Thirty pages later–pages in which the timeless question “who is John Galt?” is answered by John Galt–Ayn Rand brings the novel to the crux of her political philosophy, still speaking as John Galt.

…We will rebuild America’s system on the moral premise which had been its foundation, but which you treated as a guilty underground, in your frantic evasion of the conflict between that premise and your mystic morality: the premise that man is an end in himself, not the means to the ends of others, that man’s life, his freedom, his happiness are his by inalienable right.
You who’ve lost the concept of a right, you who swing in impotent evasiveness between the claim that rights are a gift of God, a supernatural gift to be taken on faith, of the claim that rights are a gift of society, to be broken at its arbitrary whim–the source of man’s rights is not divine law or congressional law, but the law of identity. A is A–and Man is Man. Rights are conditions of existence required by man’s nature for his proper survival. If man is to live on earth, it is right for him to use his mind, and it is right to act on his own free judgment, it is right to work for his values and to keep the product of his work. If life on earth is his purpose, he has a right to live as a rational being: nature forbids him the irrational. Any group, any gang, any nation that attempts to negate man’s rights, is wrong, which means: is evil, which means: is anti-life.

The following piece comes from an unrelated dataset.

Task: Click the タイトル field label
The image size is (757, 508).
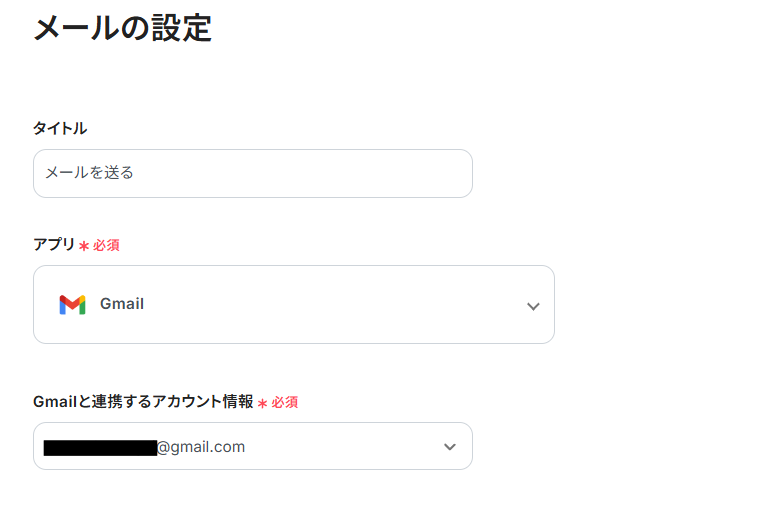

Rights are a moral concept–and morality is a matter of choice. Men are free not to choose man’s survival as the standard of their morals and their laws, but not free to escape from the fact that the alternative is a cannibal society, which exists for a while by devouring its best and collapses like a cancerous body, when the healthy have been eaten by the diseased, when the rational have been consumed by the irrational. Such has been the fate of your societies in history, but you’ve evaded the knowledge of the cause….Just as man cannot live by means of the irrational, so two men cannot, or two thousand, or two billion. Just as man can’t succeed by defying reality, so a nation can’t, or a country, or a globe. A is A.

Do I agree with everything Ayn Rand argues? No. Nor should I. Nor should you. That does not lessen her argument. I hope we choose the rational way.